** START DATA FOR THIS TASK **

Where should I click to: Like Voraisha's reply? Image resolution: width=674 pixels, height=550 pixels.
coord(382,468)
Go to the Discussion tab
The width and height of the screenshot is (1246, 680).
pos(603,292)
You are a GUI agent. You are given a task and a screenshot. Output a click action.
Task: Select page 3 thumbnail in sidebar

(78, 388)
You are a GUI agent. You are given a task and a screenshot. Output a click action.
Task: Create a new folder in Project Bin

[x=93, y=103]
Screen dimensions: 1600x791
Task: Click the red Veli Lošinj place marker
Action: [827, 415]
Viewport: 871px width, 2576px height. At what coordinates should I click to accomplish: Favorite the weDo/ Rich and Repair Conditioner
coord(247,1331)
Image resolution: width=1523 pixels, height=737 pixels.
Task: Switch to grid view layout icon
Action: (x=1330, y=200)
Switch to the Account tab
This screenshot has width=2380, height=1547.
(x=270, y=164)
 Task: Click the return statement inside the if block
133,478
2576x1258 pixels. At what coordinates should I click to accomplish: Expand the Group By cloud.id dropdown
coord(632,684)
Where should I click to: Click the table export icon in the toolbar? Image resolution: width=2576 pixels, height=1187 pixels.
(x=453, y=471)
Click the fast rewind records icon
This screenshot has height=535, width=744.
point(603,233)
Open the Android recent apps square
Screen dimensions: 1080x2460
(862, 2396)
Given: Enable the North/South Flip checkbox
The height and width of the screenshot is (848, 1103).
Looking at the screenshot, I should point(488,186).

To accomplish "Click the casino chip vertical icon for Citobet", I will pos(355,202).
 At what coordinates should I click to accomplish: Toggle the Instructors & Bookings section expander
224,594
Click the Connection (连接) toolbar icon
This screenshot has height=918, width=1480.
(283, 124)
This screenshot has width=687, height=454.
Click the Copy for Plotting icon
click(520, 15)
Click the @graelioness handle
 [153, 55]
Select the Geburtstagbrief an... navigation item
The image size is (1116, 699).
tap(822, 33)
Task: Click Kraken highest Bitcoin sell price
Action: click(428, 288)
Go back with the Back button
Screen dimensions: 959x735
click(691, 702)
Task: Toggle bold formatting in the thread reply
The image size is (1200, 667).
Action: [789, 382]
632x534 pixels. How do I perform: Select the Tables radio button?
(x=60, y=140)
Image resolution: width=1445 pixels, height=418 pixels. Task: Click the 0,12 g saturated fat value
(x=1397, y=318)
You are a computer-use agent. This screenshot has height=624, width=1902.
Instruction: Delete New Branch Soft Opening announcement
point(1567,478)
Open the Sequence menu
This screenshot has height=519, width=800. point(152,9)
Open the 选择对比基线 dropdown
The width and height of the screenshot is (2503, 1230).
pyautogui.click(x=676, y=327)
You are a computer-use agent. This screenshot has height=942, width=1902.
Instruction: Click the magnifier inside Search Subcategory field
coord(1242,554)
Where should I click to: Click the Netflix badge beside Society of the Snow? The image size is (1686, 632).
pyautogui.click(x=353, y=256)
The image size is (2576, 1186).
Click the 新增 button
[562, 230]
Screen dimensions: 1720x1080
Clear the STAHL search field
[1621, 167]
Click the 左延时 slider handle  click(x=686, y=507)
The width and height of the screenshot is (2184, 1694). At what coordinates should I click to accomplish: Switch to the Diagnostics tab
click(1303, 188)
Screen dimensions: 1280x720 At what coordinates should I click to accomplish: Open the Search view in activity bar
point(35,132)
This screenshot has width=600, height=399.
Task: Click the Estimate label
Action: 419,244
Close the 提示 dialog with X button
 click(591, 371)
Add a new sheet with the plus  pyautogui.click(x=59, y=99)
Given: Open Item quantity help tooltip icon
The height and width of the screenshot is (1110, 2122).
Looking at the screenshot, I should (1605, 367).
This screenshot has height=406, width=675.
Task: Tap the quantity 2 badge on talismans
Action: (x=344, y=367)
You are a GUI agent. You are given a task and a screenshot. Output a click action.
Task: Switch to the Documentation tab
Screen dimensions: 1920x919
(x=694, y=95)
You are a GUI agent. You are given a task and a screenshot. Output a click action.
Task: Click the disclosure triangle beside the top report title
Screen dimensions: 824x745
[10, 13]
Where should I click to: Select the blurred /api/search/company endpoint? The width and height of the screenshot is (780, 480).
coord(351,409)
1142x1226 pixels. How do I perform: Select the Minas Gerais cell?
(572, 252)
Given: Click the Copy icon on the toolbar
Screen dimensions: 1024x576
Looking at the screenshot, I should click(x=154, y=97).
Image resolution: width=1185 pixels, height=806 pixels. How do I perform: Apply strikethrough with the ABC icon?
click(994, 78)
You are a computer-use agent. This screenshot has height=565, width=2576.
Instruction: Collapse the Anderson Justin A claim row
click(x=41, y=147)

** END DATA FOR THIS TASK **

Turn the lines above into a JSON list of strings, one string per line, leaving out blank lines.

**TASK SOLUTION**
[
  "Where should I click to: Like Voraisha's reply? Image resolution: width=674 pixels, height=550 pixels.",
  "coord(382,468)",
  "Go to the Discussion tab",
  "The width and height of the screenshot is (1246, 680).",
  "pos(603,292)",
  "You are a GUI agent. You are given a task and a screenshot. Output a click action.",
  "Task: Select page 3 thumbnail in sidebar",
  "(78, 388)",
  "You are a GUI agent. You are given a task and a screenshot. Output a click action.",
  "Task: Create a new folder in Project Bin",
  "[x=93, y=103]",
  "Screen dimensions: 1600x791",
  "Task: Click the red Veli Lošinj place marker",
  "Action: [827, 415]",
  "Viewport: 871px width, 2576px height. At what coordinates should I click to accomplish: Favorite the weDo/ Rich and Repair Conditioner",
  "coord(247,1331)",
  "Image resolution: width=1523 pixels, height=737 pixels.",
  "Task: Switch to grid view layout icon",
  "Action: (x=1330, y=200)",
  "Switch to the Account tab",
  "This screenshot has width=2380, height=1547.",
  "(x=270, y=164)",
  " Task: Click the return statement inside the if block",
  "133,478",
  "2576x1258 pixels. At what coordinates should I click to accomplish: Expand the Group By cloud.id dropdown",
  "coord(632,684)",
  "Where should I click to: Click the table export icon in the toolbar? Image resolution: width=2576 pixels, height=1187 pixels.",
  "(x=453, y=471)",
  "Click the fast rewind records icon",
  "This screenshot has height=535, width=744.",
  "point(603,233)",
  "Open the Android recent apps square",
  "Screen dimensions: 1080x2460",
  "(862, 2396)",
  "Given: Enable the North/South Flip checkbox",
  "The height and width of the screenshot is (848, 1103).",
  "Looking at the screenshot, I should point(488,186).",
  "To accomplish \"Click the casino chip vertical icon for Citobet\", I will pos(355,202).",
  " At what coordinates should I click to accomplish: Toggle the Instructors & Bookings section expander",
  "224,594",
  "Click the Connection (连接) toolbar icon",
  "This screenshot has height=918, width=1480.",
  "(283, 124)",
  "This screenshot has width=687, height=454.",
  "Click the Copy for Plotting icon",
  "click(520, 15)",
  "Click the @graelioness handle",
  " [153, 55]",
  "Select the Geburtstagbrief an... navigation item",
  "The image size is (1116, 699).",
  "tap(822, 33)",
  "Task: Click Kraken highest Bitcoin sell price",
  "Action: click(428, 288)",
  "Go back with the Back button",
  "Screen dimensions: 959x735",
  "click(691, 702)",
  "Task: Toggle bold formatting in the thread reply",
  "The image size is (1200, 667).",
  "Action: [789, 382]",
  "632x534 pixels. How do I perform: Select the Tables radio button?",
  "(x=60, y=140)",
  "Image resolution: width=1445 pixels, height=418 pixels. Task: Click the 0,12 g saturated fat value",
  "(x=1397, y=318)",
  "You are a computer-use agent. This screenshot has height=624, width=1902.",
  "Instruction: Delete New Branch Soft Opening announcement",
  "point(1567,478)",
  "Open the Sequence menu",
  "This screenshot has height=519, width=800. point(152,9)",
  "Open the 选择对比基线 dropdown",
  "The width and height of the screenshot is (2503, 1230).",
  "pyautogui.click(x=676, y=327)",
  "You are a computer-use agent. This screenshot has height=942, width=1902.",
  "Instruction: Click the magnifier inside Search Subcategory field",
  "coord(1242,554)",
  "Where should I click to: Click the Netflix badge beside Society of the Snow? The image size is (1686, 632).",
  "pyautogui.click(x=353, y=256)",
  "The image size is (2576, 1186).",
  "Click the 新增 button",
  "[562, 230]",
  "Screen dimensions: 1720x1080",
  "Clear the STAHL search field",
  "[1621, 167]",
  "Click the 左延时 slider handle  click(x=686, y=507)",
  "The width and height of the screenshot is (2184, 1694). At what coordinates should I click to accomplish: Switch to the Diagnostics tab",
  "click(1303, 188)",
  "Screen dimensions: 1280x720 At what coordinates should I click to accomplish: Open the Search view in activity bar",
  "point(35,132)",
  "This screenshot has width=600, height=399.",
  "Task: Click the Estimate label",
  "Action: 419,244",
  "Close the 提示 dialog with X button",
  " click(591, 371)",
  "Add a new sheet with the plus  pyautogui.click(x=59, y=99)",
  "Given: Open Item quantity help tooltip icon",
  "The height and width of the screenshot is (1110, 2122).",
  "Looking at the screenshot, I should (1605, 367).",
  "This screenshot has height=406, width=675.",
  "Task: Tap the quantity 2 badge on talismans",
  "Action: (x=344, y=367)",
  "You are a GUI agent. You are given a task and a screenshot. Output a click action.",
  "Task: Switch to the Documentation tab",
  "Screen dimensions: 1920x919",
  "(x=694, y=95)",
  "You are a GUI agent. You are given a task and a screenshot. Output a click action.",
  "Task: Click the disclosure triangle beside the top report title",
  "Screen dimensions: 824x745",
  "[10, 13]",
  "Where should I click to: Select the blurred /api/search/company endpoint? The width and height of the screenshot is (780, 480).",
  "coord(351,409)",
  "1142x1226 pixels. How do I perform: Select the Minas Gerais cell?",
  "(572, 252)",
  "Given: Click the Copy icon on the toolbar",
  "Screen dimensions: 1024x576",
  "Looking at the screenshot, I should click(x=154, y=97).",
  "Image resolution: width=1185 pixels, height=806 pixels. How do I perform: Apply strikethrough with the ABC icon?",
  "click(994, 78)",
  "You are a computer-use agent. This screenshot has height=565, width=2576.",
  "Instruction: Collapse the Anderson Justin A claim row",
  "click(x=41, y=147)"
]